La joven se incorporó y, doblando el cuerpo, salió de la habitación.

Teadora se arrodilló ahora e hizo una respetuosa reverencia a su marido, mientras su hijo, Halil, se inclinaba ceremoniosamente ante su padre.

– Sentaos a mi lado -les ordenó Orján-y decidme a qué debo el honor de esta visita.

Teadora se sentó junto a su marido y dijo:

– Deseo llevar a Halil a Tesalia, a los Manantiales de Apolo, cerca del monte Ossa. Sus aguas tienen fama de ser curativas y, aunque Halil no quiere reconocerlo, yo sé que sufre fuertes dolores. Su pie y su pierna nunca se curarán como es debido, pero las aguas pueden al menos mitigar el dolor.

– ¿Y quieres ir tú con él? -preguntó el sultán.

– Sí, mi señor.

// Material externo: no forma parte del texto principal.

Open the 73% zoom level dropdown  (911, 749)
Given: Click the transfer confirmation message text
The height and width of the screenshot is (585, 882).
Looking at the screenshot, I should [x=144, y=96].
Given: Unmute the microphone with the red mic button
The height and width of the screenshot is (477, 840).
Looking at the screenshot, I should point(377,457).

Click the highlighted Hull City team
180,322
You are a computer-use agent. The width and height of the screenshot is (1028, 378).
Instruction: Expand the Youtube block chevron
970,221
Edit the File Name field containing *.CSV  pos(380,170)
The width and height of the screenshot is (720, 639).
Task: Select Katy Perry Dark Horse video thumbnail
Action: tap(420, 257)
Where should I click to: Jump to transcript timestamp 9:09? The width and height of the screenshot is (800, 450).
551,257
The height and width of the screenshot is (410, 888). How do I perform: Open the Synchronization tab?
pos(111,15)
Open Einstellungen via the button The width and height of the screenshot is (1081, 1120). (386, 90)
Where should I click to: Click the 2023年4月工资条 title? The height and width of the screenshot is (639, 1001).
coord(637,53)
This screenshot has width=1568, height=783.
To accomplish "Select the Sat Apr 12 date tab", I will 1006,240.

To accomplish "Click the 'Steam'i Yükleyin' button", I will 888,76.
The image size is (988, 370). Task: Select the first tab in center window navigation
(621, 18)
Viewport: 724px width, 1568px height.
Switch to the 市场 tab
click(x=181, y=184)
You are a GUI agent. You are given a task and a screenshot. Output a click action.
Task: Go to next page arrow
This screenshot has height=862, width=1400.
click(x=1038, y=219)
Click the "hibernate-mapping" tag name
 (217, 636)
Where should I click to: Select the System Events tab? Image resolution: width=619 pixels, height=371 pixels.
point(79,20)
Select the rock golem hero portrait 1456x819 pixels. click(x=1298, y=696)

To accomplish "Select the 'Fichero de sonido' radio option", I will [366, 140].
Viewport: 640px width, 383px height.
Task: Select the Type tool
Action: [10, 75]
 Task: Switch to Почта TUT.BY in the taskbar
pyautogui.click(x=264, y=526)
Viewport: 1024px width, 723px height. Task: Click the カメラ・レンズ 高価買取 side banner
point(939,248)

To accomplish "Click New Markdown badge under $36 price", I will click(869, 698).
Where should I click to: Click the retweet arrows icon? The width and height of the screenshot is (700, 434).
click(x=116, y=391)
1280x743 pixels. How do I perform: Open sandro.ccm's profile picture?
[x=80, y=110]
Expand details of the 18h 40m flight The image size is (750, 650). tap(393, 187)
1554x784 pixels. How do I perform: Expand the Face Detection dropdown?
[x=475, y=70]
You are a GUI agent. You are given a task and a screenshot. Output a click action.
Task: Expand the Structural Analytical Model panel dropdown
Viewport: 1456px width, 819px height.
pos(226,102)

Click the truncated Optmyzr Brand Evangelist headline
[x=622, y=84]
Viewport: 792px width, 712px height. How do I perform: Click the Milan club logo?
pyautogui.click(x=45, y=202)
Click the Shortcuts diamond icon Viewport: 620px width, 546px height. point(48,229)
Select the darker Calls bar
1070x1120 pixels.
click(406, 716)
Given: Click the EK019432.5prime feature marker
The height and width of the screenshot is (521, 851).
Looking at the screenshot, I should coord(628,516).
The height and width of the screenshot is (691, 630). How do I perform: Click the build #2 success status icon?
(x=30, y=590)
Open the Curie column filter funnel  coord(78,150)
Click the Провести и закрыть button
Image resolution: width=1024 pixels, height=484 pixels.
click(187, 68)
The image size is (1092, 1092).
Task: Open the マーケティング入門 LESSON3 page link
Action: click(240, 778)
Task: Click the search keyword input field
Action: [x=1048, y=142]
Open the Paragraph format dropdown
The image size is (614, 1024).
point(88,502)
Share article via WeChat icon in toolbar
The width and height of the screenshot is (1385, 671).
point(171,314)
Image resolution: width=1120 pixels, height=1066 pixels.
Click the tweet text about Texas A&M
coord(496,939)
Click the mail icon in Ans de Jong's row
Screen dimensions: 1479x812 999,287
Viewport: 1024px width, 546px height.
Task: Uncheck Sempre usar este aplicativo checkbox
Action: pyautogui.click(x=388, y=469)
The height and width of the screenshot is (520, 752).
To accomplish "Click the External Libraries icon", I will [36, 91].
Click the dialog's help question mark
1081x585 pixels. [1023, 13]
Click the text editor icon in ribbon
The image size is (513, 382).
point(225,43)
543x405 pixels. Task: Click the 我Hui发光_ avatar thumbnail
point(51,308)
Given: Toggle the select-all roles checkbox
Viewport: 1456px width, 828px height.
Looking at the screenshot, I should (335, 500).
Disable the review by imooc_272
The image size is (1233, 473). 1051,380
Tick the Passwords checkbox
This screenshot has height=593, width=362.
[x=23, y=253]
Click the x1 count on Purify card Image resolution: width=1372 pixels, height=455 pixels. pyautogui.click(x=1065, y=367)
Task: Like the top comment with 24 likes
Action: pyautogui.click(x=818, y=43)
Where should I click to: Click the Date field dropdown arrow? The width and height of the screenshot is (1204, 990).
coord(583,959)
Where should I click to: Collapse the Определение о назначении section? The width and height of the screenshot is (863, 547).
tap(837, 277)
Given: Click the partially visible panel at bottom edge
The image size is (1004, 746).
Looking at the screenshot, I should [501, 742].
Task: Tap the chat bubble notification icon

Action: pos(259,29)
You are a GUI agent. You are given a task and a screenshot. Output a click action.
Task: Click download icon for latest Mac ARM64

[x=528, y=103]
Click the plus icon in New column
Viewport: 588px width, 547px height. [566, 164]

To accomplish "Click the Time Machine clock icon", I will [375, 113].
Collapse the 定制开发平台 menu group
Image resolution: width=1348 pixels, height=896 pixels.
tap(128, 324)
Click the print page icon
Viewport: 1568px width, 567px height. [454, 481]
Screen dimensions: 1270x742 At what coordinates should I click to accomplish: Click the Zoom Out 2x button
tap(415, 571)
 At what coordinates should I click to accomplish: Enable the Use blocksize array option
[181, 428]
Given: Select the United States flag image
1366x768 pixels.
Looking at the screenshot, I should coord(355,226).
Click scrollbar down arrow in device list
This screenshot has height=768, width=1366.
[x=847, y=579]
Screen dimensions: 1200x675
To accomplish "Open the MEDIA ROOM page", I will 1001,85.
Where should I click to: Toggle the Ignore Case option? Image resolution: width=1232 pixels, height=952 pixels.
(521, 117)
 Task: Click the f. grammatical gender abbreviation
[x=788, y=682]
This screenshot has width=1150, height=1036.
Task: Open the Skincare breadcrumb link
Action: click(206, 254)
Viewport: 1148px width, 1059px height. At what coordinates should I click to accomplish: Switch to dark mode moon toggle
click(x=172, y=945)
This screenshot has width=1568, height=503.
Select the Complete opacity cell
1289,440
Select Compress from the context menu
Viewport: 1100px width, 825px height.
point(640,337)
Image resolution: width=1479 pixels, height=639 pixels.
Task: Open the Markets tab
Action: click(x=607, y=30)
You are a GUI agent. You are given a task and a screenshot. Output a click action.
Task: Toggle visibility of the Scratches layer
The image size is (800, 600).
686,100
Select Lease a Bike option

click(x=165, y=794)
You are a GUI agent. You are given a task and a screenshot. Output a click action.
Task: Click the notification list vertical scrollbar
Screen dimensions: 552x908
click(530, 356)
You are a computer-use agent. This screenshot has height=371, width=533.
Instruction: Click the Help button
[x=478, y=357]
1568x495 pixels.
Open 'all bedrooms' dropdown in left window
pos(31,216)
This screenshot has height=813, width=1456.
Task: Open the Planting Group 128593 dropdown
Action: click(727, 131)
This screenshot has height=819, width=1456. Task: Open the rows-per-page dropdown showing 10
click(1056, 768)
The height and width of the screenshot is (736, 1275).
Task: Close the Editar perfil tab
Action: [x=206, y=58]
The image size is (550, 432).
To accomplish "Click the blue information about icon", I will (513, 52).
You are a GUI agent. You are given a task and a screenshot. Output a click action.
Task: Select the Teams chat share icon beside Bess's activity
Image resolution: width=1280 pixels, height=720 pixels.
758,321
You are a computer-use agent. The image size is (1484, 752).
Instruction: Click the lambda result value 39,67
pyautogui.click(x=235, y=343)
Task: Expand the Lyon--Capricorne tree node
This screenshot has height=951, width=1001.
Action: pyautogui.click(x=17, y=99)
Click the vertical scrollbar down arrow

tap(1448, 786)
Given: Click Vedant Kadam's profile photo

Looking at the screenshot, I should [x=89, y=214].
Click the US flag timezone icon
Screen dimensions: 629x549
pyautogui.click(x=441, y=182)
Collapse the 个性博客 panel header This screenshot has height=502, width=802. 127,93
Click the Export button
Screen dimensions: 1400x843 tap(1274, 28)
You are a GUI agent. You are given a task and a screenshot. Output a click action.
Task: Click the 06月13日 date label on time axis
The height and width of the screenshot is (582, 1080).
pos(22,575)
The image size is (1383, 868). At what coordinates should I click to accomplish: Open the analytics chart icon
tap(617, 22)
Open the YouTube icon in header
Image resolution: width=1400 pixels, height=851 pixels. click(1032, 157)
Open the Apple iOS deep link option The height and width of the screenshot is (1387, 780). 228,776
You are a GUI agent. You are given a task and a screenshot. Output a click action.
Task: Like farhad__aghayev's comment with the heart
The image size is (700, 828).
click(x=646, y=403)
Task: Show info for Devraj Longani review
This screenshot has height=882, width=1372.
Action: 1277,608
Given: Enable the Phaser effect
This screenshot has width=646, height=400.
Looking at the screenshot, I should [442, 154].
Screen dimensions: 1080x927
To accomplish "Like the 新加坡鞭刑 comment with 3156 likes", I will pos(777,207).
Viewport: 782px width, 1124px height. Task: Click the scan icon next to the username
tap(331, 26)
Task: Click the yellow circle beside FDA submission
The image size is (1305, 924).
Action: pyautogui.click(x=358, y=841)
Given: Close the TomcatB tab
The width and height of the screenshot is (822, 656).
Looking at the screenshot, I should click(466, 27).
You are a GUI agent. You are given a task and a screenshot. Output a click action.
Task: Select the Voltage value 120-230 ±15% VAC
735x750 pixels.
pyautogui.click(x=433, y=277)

El todavía es pequeño y necesita a su madre. Sé que vos me apreciáis, señor, pero en realidad no me necesitáis. Halil sí que me necesita. Además, no confiaría a nuestro hijo a unos esclavos durante un viaje tan largo.

El sultán asintió con la cabeza.

– ¿No lo llevarías a Constantinopla?

– ¡Jamás!

Orján arqueó una ceja, divertido.

– Eres muy vehemente, querida. ¿Por qué?

Ella vaciló y después dijo:

– Yo había comentado con mi hermana la posibilidad de retirarme algún día en Constantinopla con Halil. Pero ella expresó claramente que ninguno de los dos sería bien recibido. Es una mujer arrogante y estúpida.

Desde luego, él sabía todo esto, pues ninguna carta particular salía de palacio o entraba en él sin que el sultán la leyese. Teadora ignoraba esto, y se habría enfadado mucho si lo hubiese sabido. El la conocía mejor de lo que la joven se imaginaba y, aunque nunca se lo habría confesado, pues habría sido un signo de debilidad, admiraba la fuerza de su carácter. Además, la estimaba sinceramente.

Era una criatura orgullosa, y él comprendió lo profundamente que la había herido su hermana.

– Lleva a Halil a los Manantiales de Apolo, querida. Tienes mi permiso para hacerlo. Alí Yahya organizará vuestro viaje. -Se volvió al muchacho-. ¿Cuidarás de tu madre, Halil, y la protegerás de los infieles?

– ¡Sí, padre! Tengo una nueva cimitarra con la hoja de verdadero acero de Toledo, que me envió mi hermano Murat desde Gallípoli.

Orján sonrió y le dio unas palmadas en la oscura cabeza.

– Confío en que la guardarás bien, Halil. Es muy preciosa para mí, hijo mío.

El sultán batió palmas pidiendo un refrigerio.

Y mientras el niño comía satisfecho pasteles de miel y sésamo, Orján y Teadora hablaron. Para sorpresa de ella, él ya no la trataba como un objeto solamente destinado a su satisfacción sensual, sino más bien como a una hija muy querida. Ella, a su vez, se sentía más relajada que nunca en su compañía.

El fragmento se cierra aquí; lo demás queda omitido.